Depuis la promulgation de la loi interdisant l’homosexualité au Nigeria, le 7 janvier dernier, les intimidations et arrestations se sont accentuées dans le pays. Les personnes de même sexe qui s’afficheront publiquement risqueront désormais une peine de dix ans de prison. Le point sur les conséquences directes et indirectes de cette loi avec Dorothée Delaunay, responsable de la commission LGBTI à Amnesty International France.
 
JOL Press : Quelles sont les conséquences de l’adoption récente de la loi qui restreint les droits des homosexuels au Nigeria ? 
 
Dorothée Delaunay : Les conséquences sont multiples. L’adoption de cette loi a abouti à une chasse aux sorcières au Nigeria. Il y a eu des arrestations de personnes soupçonnées de rentrer dans le cadre de cette loi et d’être pénalisées pour homosexualité. Cela risque d’augmenter davantage les intimidations, le harcèlement, et les violences envers les personnes LGBTI dans un pays où la corruption est importante. Un Etat du Nigeria a dressé une liste des personnes susceptibles d’appartenir à la communauté homosexuelle.
 
JOL Press : Quelle était la législation en vigueur au Nigeria avant l’adoption de cette loi, le 7 janvier dernier ? 
 
Dorothée Delaunay : Avant cette loi, le Nigeria pénalisait déjà l’homosexualité. C’était l’acte homosexuel qui pouvait être punit jusqu’à 14 ans de prison.

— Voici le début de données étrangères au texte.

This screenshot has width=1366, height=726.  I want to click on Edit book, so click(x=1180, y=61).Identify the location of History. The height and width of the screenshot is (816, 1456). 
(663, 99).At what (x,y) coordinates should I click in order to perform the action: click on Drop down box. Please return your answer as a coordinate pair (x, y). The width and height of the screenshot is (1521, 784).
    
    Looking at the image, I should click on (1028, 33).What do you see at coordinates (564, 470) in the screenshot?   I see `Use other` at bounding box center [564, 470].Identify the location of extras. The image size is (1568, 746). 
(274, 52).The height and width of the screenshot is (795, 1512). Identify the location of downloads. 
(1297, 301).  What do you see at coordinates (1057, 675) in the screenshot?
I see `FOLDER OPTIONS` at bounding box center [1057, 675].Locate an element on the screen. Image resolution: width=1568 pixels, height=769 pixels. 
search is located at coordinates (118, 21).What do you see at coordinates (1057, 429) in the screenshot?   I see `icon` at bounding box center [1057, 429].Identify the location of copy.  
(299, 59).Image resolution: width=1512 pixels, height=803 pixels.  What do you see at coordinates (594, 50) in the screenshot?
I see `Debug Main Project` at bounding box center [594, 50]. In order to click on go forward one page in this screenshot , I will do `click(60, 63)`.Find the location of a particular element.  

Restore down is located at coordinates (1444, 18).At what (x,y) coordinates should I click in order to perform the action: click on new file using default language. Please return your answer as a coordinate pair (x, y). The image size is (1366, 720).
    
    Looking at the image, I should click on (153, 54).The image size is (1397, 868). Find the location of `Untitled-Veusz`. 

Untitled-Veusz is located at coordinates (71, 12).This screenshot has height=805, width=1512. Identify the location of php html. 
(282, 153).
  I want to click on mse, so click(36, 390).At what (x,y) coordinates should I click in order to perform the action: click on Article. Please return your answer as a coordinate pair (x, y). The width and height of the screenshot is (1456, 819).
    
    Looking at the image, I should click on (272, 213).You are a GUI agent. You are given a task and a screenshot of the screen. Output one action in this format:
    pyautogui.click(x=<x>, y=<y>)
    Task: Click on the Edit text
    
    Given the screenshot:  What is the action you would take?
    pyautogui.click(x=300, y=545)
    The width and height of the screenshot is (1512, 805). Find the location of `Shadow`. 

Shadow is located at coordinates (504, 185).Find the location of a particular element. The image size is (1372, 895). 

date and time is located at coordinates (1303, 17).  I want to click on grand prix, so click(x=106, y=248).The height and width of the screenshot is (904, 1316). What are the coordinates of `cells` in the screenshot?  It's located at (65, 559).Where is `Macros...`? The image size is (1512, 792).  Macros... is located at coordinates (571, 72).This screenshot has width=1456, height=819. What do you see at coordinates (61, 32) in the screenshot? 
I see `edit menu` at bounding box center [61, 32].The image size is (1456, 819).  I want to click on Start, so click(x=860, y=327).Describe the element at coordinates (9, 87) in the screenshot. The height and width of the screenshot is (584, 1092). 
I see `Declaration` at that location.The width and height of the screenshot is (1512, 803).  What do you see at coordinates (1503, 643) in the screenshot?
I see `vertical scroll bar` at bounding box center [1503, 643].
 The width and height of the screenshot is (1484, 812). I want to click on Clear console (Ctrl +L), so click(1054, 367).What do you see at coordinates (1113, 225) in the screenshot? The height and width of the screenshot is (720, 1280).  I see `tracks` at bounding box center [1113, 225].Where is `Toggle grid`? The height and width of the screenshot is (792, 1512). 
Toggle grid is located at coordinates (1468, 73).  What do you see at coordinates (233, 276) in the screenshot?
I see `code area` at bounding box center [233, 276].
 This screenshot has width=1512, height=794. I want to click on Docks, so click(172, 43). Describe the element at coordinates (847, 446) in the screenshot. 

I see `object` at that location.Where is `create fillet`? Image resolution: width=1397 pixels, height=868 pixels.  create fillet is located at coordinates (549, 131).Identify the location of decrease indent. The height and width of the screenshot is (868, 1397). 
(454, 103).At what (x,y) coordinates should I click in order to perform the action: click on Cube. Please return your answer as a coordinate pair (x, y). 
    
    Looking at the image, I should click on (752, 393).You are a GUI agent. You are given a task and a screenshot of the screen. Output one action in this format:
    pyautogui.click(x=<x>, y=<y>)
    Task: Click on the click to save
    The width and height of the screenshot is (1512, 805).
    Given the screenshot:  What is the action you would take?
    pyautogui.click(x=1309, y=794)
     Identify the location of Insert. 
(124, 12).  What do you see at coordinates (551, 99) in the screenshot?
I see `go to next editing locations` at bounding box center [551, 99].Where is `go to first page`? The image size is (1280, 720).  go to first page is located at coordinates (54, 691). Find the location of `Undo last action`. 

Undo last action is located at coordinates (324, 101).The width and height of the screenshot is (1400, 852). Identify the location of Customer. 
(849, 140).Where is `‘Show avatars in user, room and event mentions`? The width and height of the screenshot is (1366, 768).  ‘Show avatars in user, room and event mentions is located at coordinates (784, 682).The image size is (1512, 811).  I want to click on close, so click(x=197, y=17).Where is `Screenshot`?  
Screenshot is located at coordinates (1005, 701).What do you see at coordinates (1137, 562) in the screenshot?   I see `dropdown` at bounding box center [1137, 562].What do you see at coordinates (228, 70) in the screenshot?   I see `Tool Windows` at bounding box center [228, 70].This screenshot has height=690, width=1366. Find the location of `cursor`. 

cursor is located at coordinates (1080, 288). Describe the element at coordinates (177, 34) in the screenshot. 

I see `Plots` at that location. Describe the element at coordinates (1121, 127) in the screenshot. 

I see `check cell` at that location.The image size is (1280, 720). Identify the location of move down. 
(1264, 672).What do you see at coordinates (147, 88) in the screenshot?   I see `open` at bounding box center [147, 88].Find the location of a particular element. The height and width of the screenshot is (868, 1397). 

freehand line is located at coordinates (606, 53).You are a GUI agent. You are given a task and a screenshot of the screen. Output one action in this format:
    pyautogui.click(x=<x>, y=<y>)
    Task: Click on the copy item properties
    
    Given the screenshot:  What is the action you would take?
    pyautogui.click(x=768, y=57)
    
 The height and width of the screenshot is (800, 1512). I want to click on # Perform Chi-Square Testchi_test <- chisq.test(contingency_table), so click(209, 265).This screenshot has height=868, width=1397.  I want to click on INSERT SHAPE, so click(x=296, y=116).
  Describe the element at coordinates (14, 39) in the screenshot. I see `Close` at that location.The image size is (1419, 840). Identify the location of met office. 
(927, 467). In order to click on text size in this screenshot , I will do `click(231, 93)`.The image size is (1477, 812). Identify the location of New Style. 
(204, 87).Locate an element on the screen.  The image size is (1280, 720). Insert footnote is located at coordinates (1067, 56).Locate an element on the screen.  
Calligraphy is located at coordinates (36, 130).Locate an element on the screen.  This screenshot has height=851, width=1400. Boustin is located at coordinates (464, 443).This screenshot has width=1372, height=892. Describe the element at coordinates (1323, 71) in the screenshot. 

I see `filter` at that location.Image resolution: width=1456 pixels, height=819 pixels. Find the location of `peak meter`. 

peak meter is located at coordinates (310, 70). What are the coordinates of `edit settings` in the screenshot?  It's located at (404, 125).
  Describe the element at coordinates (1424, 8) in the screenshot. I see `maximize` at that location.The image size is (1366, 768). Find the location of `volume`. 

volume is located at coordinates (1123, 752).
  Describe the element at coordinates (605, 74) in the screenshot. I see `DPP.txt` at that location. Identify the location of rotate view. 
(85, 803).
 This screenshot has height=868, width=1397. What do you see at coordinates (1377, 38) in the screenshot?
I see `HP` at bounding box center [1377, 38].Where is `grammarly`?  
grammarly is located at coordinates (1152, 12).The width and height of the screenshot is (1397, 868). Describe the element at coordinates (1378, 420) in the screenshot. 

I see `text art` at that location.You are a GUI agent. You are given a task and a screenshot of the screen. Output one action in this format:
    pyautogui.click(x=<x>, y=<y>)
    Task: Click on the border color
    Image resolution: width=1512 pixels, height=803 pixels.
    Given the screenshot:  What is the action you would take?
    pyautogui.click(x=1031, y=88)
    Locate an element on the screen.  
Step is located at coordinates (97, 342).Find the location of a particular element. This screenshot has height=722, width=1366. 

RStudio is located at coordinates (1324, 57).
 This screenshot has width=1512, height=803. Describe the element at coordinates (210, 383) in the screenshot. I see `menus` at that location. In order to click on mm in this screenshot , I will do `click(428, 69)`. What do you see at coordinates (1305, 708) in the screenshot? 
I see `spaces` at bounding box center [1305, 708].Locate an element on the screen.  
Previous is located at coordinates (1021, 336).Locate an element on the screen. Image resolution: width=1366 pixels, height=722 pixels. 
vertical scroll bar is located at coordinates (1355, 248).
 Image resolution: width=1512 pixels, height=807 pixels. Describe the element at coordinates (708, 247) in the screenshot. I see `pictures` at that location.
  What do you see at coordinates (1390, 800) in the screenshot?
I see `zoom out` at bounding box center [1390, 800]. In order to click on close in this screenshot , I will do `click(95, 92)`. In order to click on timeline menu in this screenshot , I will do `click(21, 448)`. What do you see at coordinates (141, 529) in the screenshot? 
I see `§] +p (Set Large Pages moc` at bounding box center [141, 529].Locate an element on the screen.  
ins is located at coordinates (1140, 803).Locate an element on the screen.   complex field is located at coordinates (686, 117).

Cette nouvelle loi élargit le champ des infractions en permettant de pénaliser les personnes de même sexe qui se marieraient, en sachant que le terme mariage est entendu au terme extrêmement large et concerne ainsi les personnes qui vivent ensemble. Cette loi pénalise toute démonstration d’affection entre deux personnes du même sexe, mais aussi les actes de militantisme et les associations.
 
JOL Press : Amnesty a déclaré qu’en signant ce texte, le président avait transformé le Nigeria « en l’une des nations les moins tolérantes du monde ». Qu’en est-il de la situation dans les autres pays africains ? 
 
Dorothée Delaunay : L’homosexualité est criminalisée dans la majeure partie des pays africains. Certains Etats vont même jusqu’à la peine de mort comme la Mauritanie, mais aussi le Nord du Nigeria, où la loi est victime de la Charia. Au Cameroun, les personnes de la communauté LGBTI se font arrêter et jeter en prison, mais il y a d’autres pays où la loi est utilisée davantage comme une menace, une épée de Damoclès au dessus de la population, où les arrestations sont beaucoup moins fréquentes.
 
JOL Press: En promulguant cette loi, le président Goodluck Jonathan tente-t-il de regagner le soutien d’une partie de la population dans un pays très religieux ? 
 
Dorothée Delaunay : Ce projet de loi est en place depuis 2006, il n’y a donc rien de récent… Mais la loi a en effet été promulguée le 13 janvier dernier. La raison peut-être électoraliste mais aussi due à la pression religieuse dans le pays. Comme c’est le cas dans beaucoup de pays africains, les personnes LGBTI sont prises comme boucs-émissaires pour détourner l’attention de l’opinion publique des vrais problèmes du pays.
 
JOL Press: Les associations et la communauté internationale ont fermement condamné cette loi. David Cameron a récemment menacé de restreindre les aides aux pays qui ne respectaient pas les droits des homosexuels. Cette pression permettrait-t-elle la fin de la traque des personnes LGBTI au Nigeria ? 
 
Dorothée Delaunay : Le but ultime serait l’abrogation de cette loi, mais le premier pas serait d’abord la fin des arrestations et la libération des prisonniers. Il faut être très prudent des conséquences qu’impliquerait le retrait des aides internationales. Il ne faudrait pas que cela se retourne contre la population LGBTI : le président pourrait en effet attribuer la responsabilité à la communauté homosexuelle à l’arrêt des aides de la communauté internationale. Cela risquerait donc de les fragiliser et de les stigmatiser davantage dans leur propre pays.